| name | mental-model-applier |
| description | Use when stuck on any problem or decision and need frameworks that actually apply to the specific situation — not a generic list. Selects the three most relevant mental models for the problem at hand and applies each one to produce a specific insight. Triggers: "apply mental models", "I'm stuck on", "need a framework for", "different perspective on", "mental model", "thinking framework", "perspective shift", "been thinking about this too long". |
Iron Law
NO GENERIC MODEL LISTS — select models based on fit to this specific problem; applying the wrong model confidently produces worse outcomes than no model at all
Mental Model Applier
Mental models are only useful when applied, not listed. The problem is not that people lack mental models — it is that they apply the same 2-3 familiar ones regardless of whether they fit. This skill selects the three models with the highest fit to the specific problem and applies each one to produce an insight the user was not seeing.
When to Use This Skill
- You have been thinking about a problem from the same angle for too long
- A decision keeps feeling difficult despite having information
- You want a perspective shift, not more research
- You need to explain or reframe a situation to someone else
- You are about to act from habit rather than considered judgment
Core Workflow
- Understand the problem — Read the situation carefully. Identify: Is this a decision, a diagnosis, a design problem, a people problem, or a strategy problem? The problem type constrains which models are relevant.
- Select three models — Choose from the model library (see
references/model-library.md) based on fit to the specific situation. Do not default to popular models. Choose models that illuminate this problem.
- Apply each model — Apply it specifically to the situation. "This model suggests you think about incentives" is not an application. Name the specific incentives, the specific constraints, the specific dynamic.
- Extract the dominant insight — Synthesize across all three models. What does the combination reveal that no single model showed?
- State the action — One concrete thing to do differently based on the analysis.
Output Format
## Mental Model Analysis: [Problem / Decision]
### Model 1: [Model Name]
**What it says:** [One sentence — the core claim of this model]
**Applied here:** [How this model specifically maps to this situation. Specific, not general.]
**Insight produced:** [What this model reveals that was not visible before]
### Model 2: [Model Name]
**What it says:** [One sentence — the core claim of this model]
**Applied here:** [How this model specifically maps to this situation. Specific, not general.]
**Insight produced:** [What this model reveals that was not visible before]
### Model 3: [Model Name]
**What it says:** [One sentence — the core claim of this model]
**Applied here:** [How this model specifically maps to this situation. Specific, not general.]

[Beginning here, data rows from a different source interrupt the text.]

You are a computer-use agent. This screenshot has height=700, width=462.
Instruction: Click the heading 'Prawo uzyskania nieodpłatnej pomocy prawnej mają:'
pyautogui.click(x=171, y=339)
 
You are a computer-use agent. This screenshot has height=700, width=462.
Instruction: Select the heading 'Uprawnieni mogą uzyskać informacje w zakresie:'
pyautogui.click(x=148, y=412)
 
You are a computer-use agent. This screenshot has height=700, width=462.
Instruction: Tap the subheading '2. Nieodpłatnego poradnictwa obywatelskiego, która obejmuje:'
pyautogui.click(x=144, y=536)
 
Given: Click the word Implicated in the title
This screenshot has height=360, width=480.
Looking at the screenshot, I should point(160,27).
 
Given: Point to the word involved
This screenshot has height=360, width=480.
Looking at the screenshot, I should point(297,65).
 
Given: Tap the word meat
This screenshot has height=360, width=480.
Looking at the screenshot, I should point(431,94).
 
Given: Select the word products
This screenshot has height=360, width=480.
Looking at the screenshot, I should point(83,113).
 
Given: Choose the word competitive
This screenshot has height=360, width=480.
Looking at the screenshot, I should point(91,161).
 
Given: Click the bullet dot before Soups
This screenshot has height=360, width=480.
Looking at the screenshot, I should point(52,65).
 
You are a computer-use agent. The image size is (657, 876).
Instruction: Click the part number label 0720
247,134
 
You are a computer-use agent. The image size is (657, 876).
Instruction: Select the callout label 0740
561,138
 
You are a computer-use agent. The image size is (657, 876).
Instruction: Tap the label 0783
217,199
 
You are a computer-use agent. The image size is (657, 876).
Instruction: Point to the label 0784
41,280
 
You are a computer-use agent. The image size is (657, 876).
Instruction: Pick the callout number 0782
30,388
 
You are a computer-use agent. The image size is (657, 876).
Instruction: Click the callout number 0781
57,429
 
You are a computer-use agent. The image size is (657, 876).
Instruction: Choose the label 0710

**Insight produced:** [What this model reveals that was not visible before]
### The Dominant Insight
[One sentence. What emerges from the combination of all three models — not a repeat of any single model's insight.]
### The Action
[One sentence. What to do differently based on this analysis.]
Model Selection Criteria
Choose models based on fit, not fame. Match the model to the problem type:
| Problem Type | Likely Useful Models |
|---|
| Decision under uncertainty | Expected value, Regret minimization, Reversibility |
| People / incentives | Principal-agent, Goodhart's Law, Game theory |
| Systems / feedback | Second-order thinking, Feedback loops, Unintended consequences |
| Strategy / competition | Competitive moats, Prisoner's dilemma, OODA loop |
| Diagnosis / root cause | Five Whys, Inversion, First principles |
| Design / complexity | Occam's Razor, Forcing function, Abstraction layers |
| Bias / judgment | Availability heuristic, Sunk cost, Overfitting |
When two models would produce the same insight, replace one with a model from a different domain — cross-domain application surfaces more.
Rules
- The application section must name specific elements of the user's situation, not generic advice.
- The three models must come from at least two different domains (e.g. not three psychology models for a strategy problem).
- The dominant insight must emerge from the combination — if it is just a repeat of one model, the synthesis failed.
- The action must be concrete enough that the user knows what to do next session, not just in principle.
- If the problem is underspecified, ask one clarifying question before selecting models. Do not apply models to a vague statement.
Common Failure Modes to Avoid
| Failure | What to Do Instead |
|---|
| Applying the three most famous models (first principles, Occam's Razor, inversion) regardless of fit | Match model to problem type using the selection criteria above |
| Describing a model without applying it ("Inversion says to think backwards…") | Apply it: "Inverting this: instead of asking how to grow users, ask what would cause us to lose every user we have, then eliminate those causes") |
| Dominant insight that repeats one model's output | Synthesize — the dominant insight must require all three models to produce |
| Action that is vague ("think more carefully about incentives") | Action must be specific ("restructure the contractor payment to be output-based, not time-based") |
Deep Reference
Load references/model-library.md when you need the full model catalog with definitions, use cases, and application patterns.
Related
For adversarially stress-testing a conclusion after applying models: use the-fool skill.
For mapping downstream consequences of an action: use second-order-thinker skill.
For validating a design decision with structured peer review: use multi-agent-brainstorming skill.